Partiamo allora dalla cura dell’etica, tema rilanciato da F:Aprile. E’ vero che i docenti si ritengono le vestali dell’etica, solo per il fatto che sono insegnanti, ma sono d’accordo con i dubbi espressi da Aprile e affermo categoricamente che non è assolutamente vero comunque che stanno assumendo l’etica pubblica come parametro della loro pratica professionale. Se l’etica della cura meriterebbe un argomento a parte di discussione, insieme all’etica della responsabilità, proviamo a pensare cosa comporterebbe rilanciare il tema dell’etica pubblica nella scuola, partendo dalle derive collettive che stanno contrassegnando la nostra società. Cominciamo con la denuncia del clima di indifferenza sempre più diffusa, sottolineiamo la mancanza di ascolto reciproco e della categoria dell’alterità, soffermiamoci a cogliere e stigmatizzare lo sfrenato individualismo e "tornacontismo" legittimato a tutti i livelli, il "fare finta" da cui la scuola non è di sicuro esente, fino al famigerato familismo italiano da cui già E.Banfield, definendolo amorale, ci aveva messo in guardia fin dagli anni cinquanta. Un familismo che ci fa porre l’interesse del proprio particolare sempre e comunque prima di quello collettivo, nella diffidenza verso lo Stato, nella insofferenza alle regole.

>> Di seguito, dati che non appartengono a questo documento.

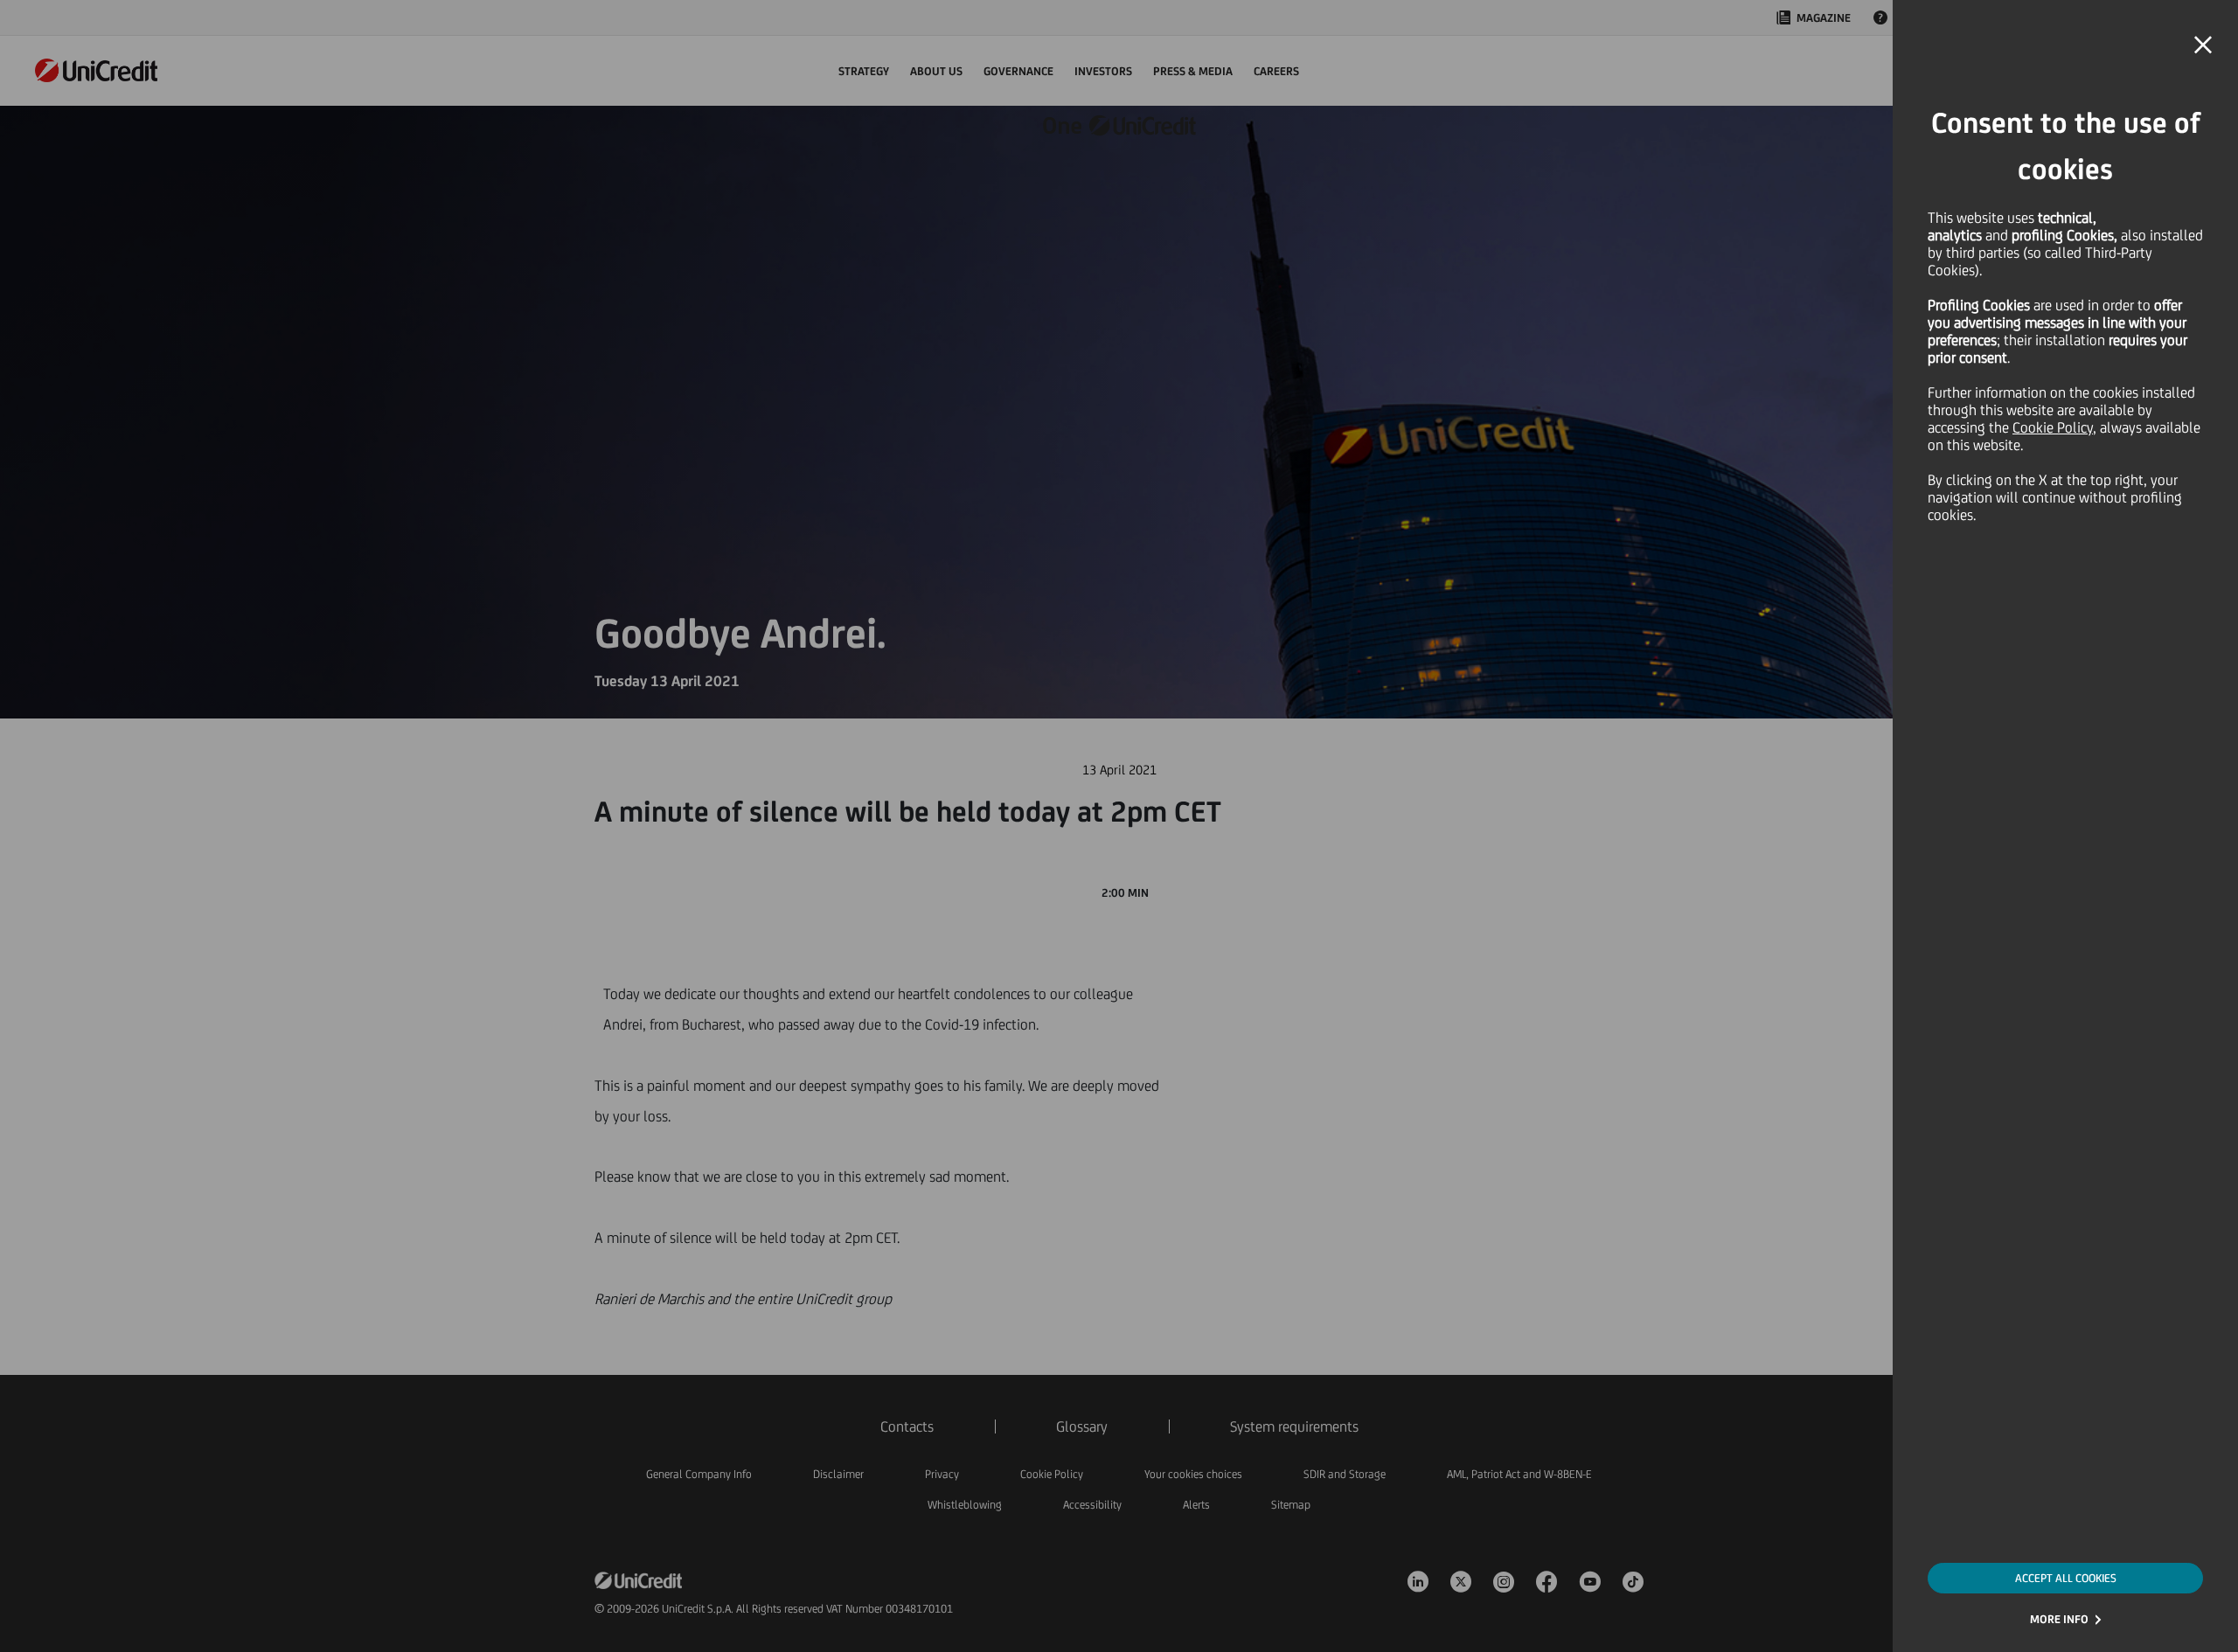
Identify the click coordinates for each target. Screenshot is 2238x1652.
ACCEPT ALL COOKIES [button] (2065, 1578)
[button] (2203, 45)
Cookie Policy (2052, 427)
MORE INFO (2059, 1619)
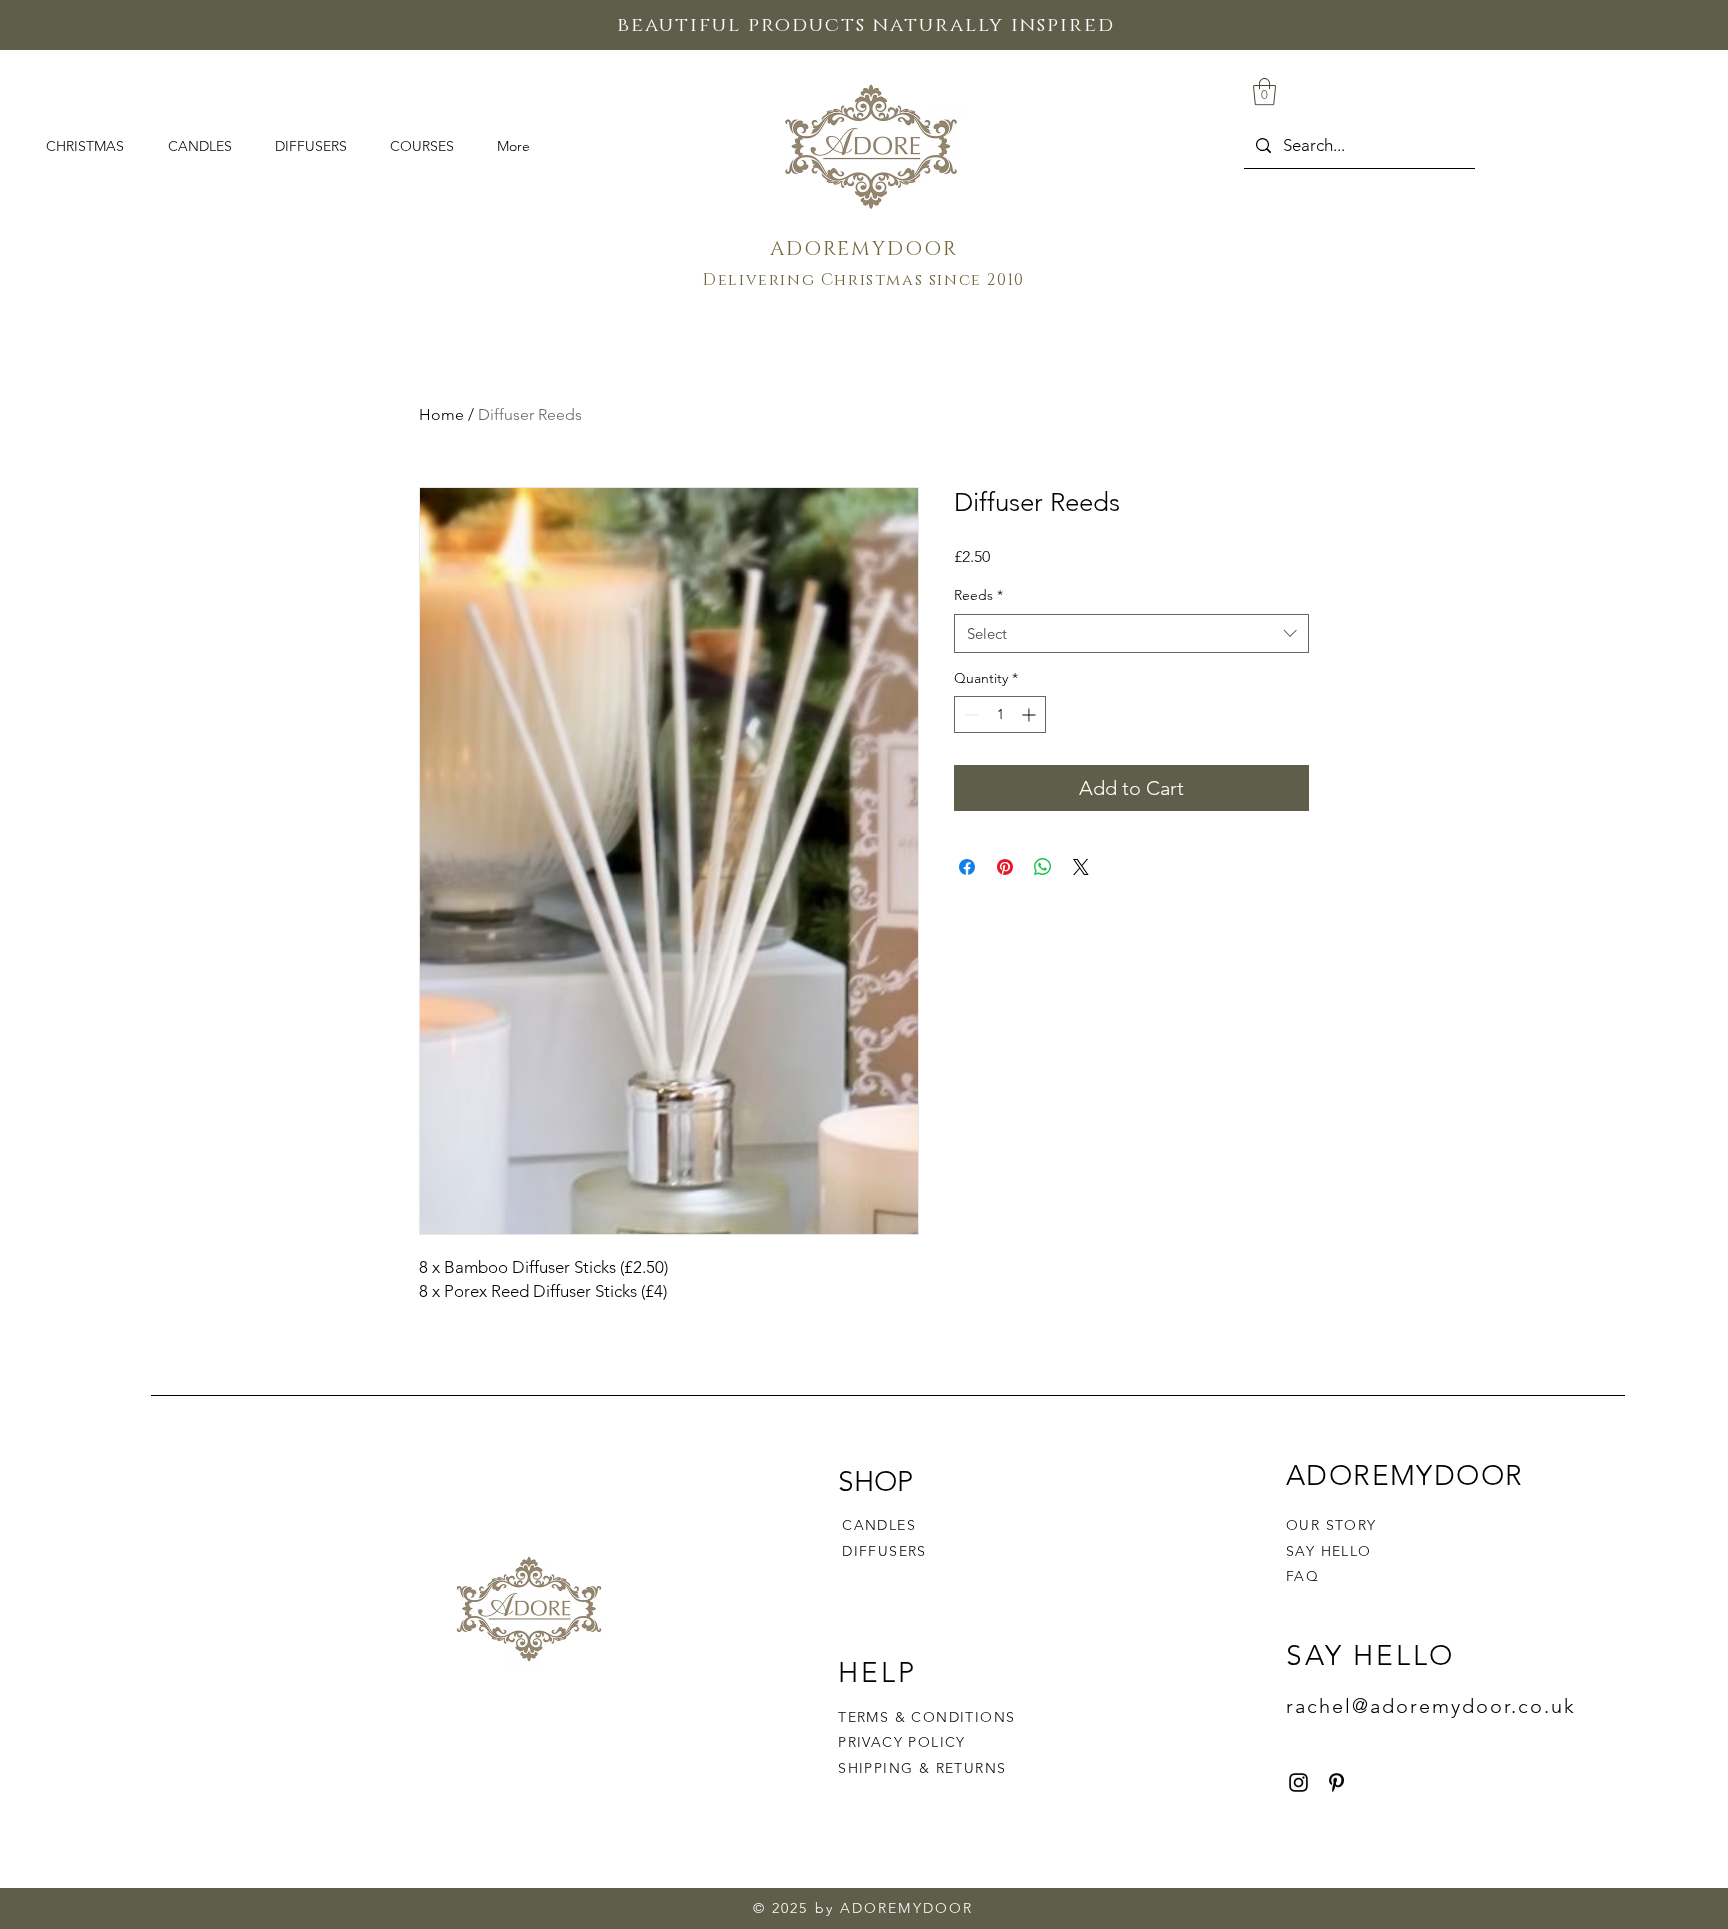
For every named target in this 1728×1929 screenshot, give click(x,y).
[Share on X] (1081, 867)
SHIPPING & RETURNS (922, 1768)
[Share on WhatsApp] (1043, 867)
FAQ (1302, 1576)
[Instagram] (1298, 1782)
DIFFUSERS (884, 1551)
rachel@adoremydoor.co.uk (1431, 1706)
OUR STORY (1331, 1525)
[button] (1264, 91)
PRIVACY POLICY (904, 1742)
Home (441, 414)
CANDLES (879, 1525)
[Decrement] (969, 714)
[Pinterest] (1336, 1782)
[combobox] (1131, 633)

Non vi sembra che debba essere la scuola a dover iniziare una seria riflessione ed un conseguente passaggio all’azione su questo argomento? Consideriamo che la scuola è l’istituzione che intenzionalmente e sistematicamente può intervenire e che inoltre culturalmente ha gli strumenti ed il dovere di cercare di imprimere una svolta pedagogica significativa in tal senso.
Cominciamo a chiederci in che cosa consiste il bene comune, cominciamo ad insegnare come fare per raggiungerlo e ad insegnare cosa vuol dire rinunciare a qualcosa per gli altri, all’interno di un clima sociale imbevuto di consumismo e conformismo. Lavoriamo prima di tutto sulla consapevolezza dei docenti e poi sul livello formativo degli allievi/e, cercando insieme i rimedi che non devono essere prediche ma pratiche, altrimenti corriamo il rischio di consolidare il già noto malcostume del doppio codice etico: quello esplicito e quello implicito…
Ecco perché, come avevo già segnalato al Ministro nel giorno dell’audizione, nel documento sulle indicazioni dovrebbe esserci un forte riferimento all’etica pubblica che invece manca del tutto.
Educare alla cittadinanza come etica pubblica ed educare al pensiero riflessivo dovrebbe essere l’assunzione rigorosa e puntuale di questo governo, se vogliamo che le future generazioni possano uscire da questa situazione così frustrante che stiamo vivendo oggi in cui la corruzione dilagante ci sta togliendo il respiro e la speranza.